**DATA SUPPLIED**
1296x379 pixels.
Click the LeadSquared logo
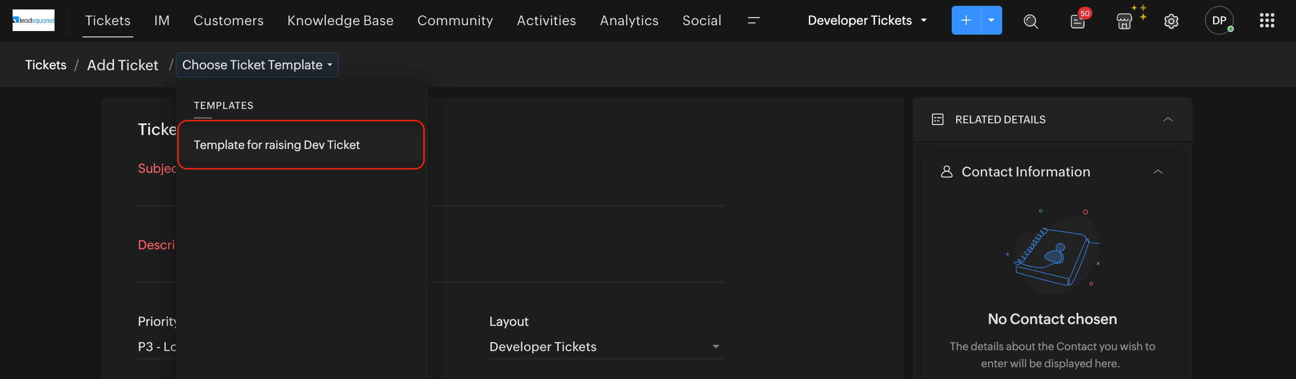[x=33, y=20]
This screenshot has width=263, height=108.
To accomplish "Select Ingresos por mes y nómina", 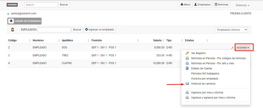I will tap(207, 92).
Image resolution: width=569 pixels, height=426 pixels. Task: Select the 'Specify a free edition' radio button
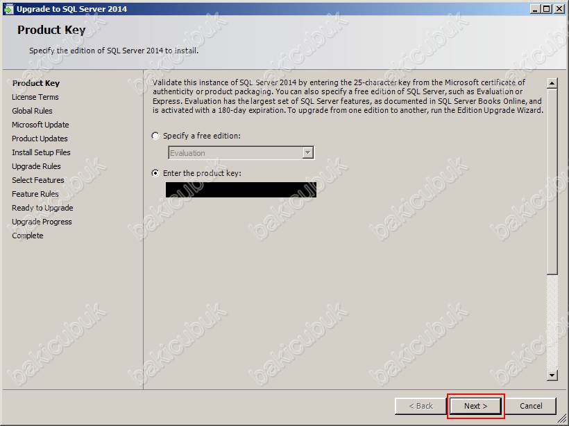click(155, 136)
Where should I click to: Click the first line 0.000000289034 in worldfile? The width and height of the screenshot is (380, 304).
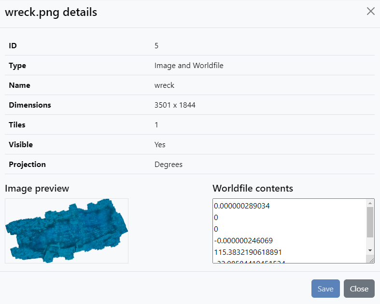(242, 206)
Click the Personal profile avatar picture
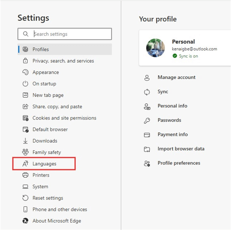The width and height of the screenshot is (231, 230). [156, 49]
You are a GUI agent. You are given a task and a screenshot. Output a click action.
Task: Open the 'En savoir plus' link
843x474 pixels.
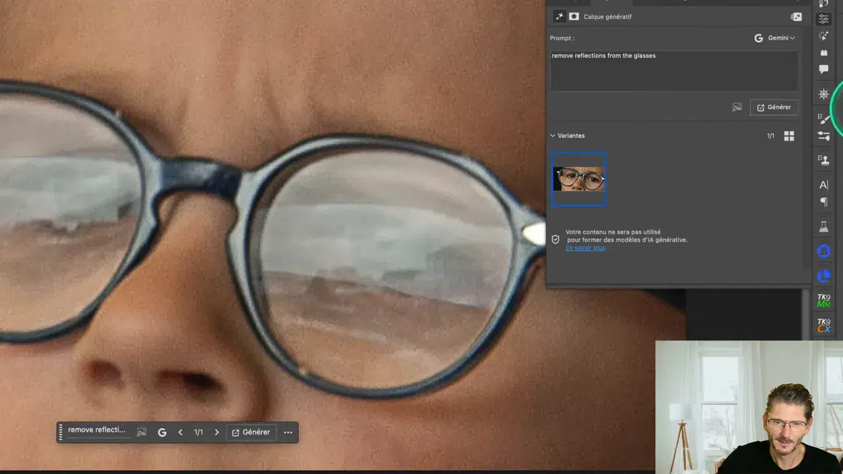click(x=585, y=248)
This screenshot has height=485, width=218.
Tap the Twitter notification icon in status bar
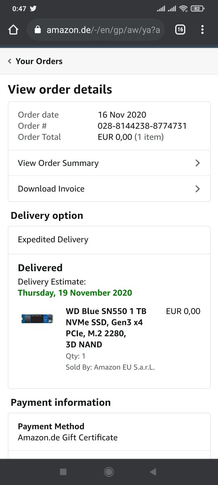pos(33,8)
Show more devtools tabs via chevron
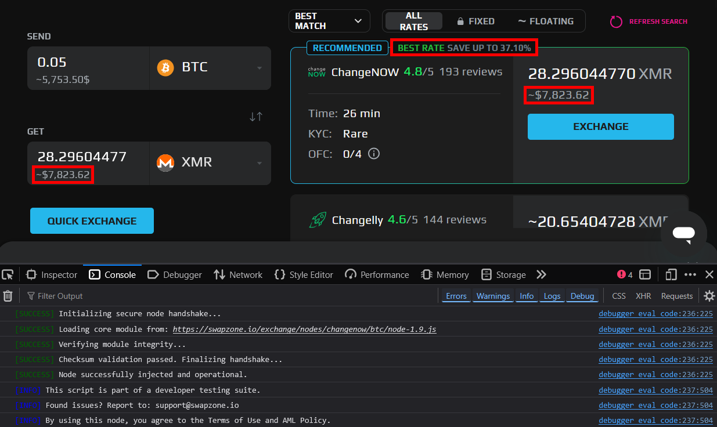 541,274
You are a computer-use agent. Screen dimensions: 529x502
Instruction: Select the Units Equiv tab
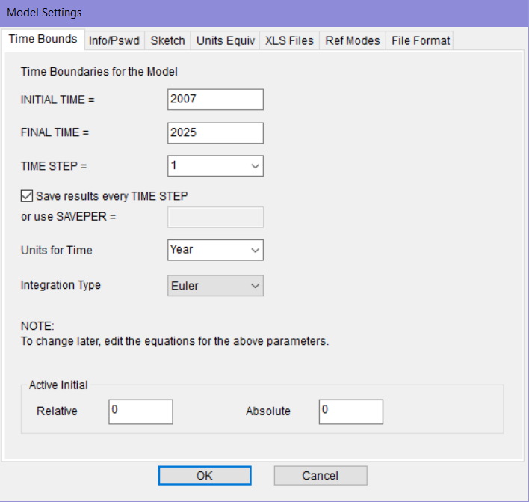pyautogui.click(x=225, y=40)
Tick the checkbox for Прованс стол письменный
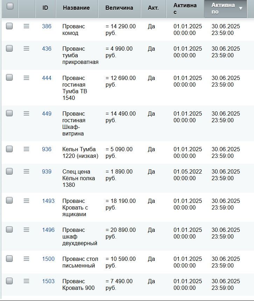This screenshot has width=254, height=301. click(9, 259)
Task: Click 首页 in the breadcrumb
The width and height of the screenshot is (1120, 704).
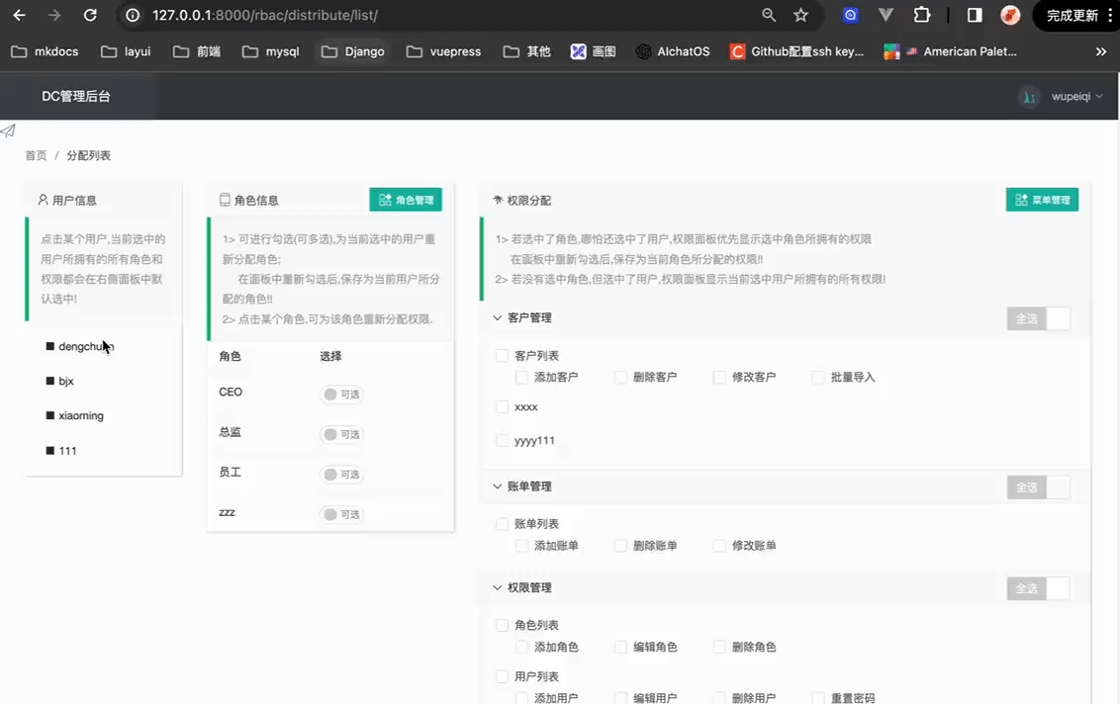Action: coord(36,156)
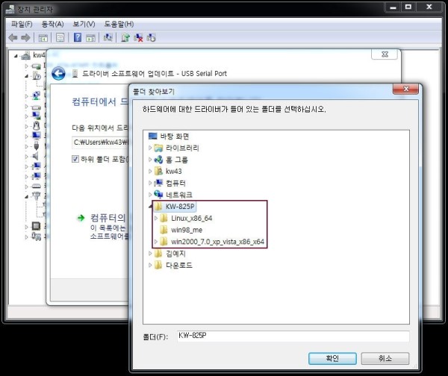Expand the 라이브러리 tree node
The width and height of the screenshot is (448, 376).
[150, 148]
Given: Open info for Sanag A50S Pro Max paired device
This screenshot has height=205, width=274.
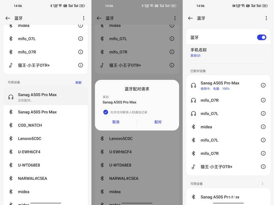Looking at the screenshot, I should tap(263, 85).
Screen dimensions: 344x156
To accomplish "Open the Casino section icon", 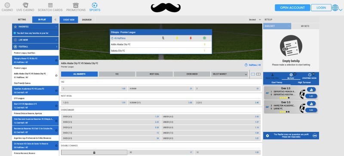I will (7, 5).
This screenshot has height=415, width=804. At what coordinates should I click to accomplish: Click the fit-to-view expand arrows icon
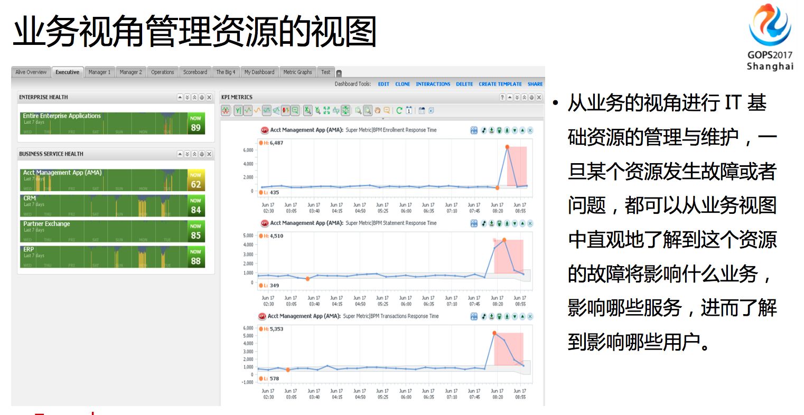(x=326, y=110)
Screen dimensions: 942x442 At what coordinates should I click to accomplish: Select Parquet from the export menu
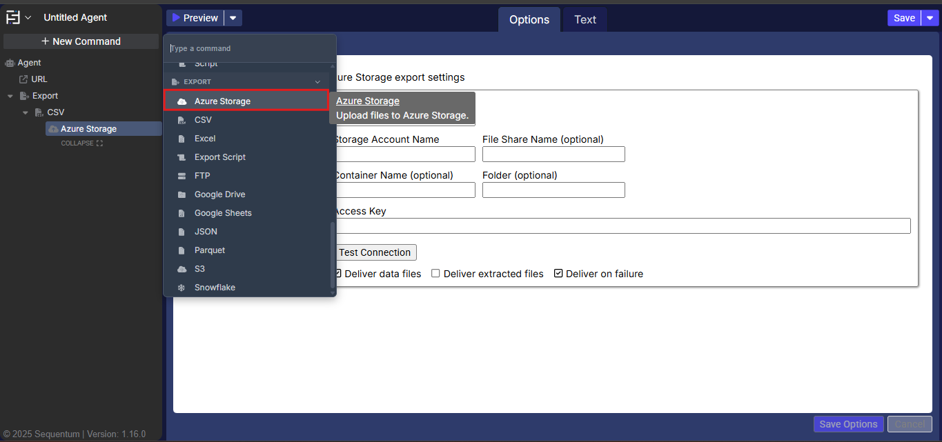click(210, 250)
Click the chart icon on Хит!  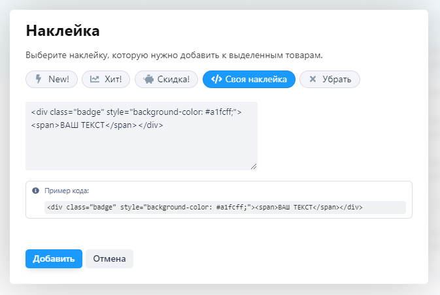click(x=95, y=80)
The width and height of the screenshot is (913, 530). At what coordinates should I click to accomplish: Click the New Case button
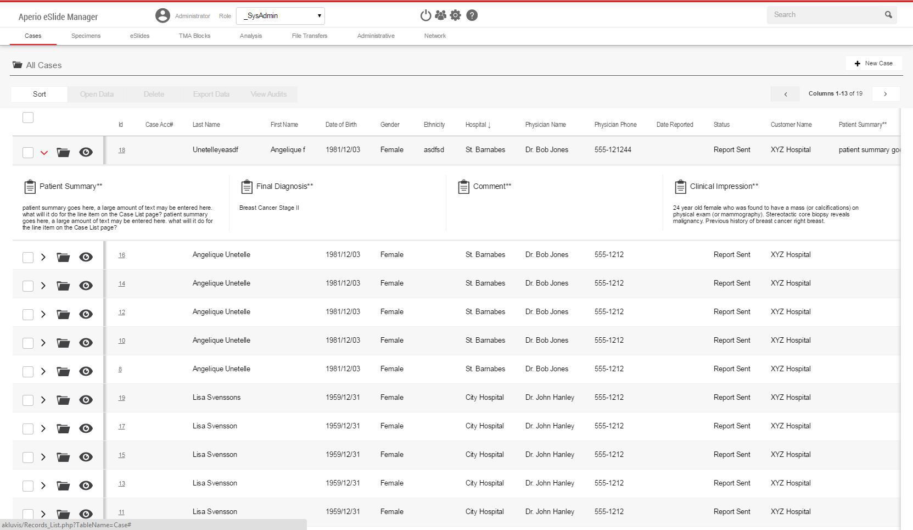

**WHAT TO DO**
Pull each line containing the word "agent" out of the data above.

**RESPONSE TO THE EXERCISE**
You are a GUI agent. You are given a task and a screenshot. Output a click action.
You are a computer-use agent. Screen dimensions: 529x502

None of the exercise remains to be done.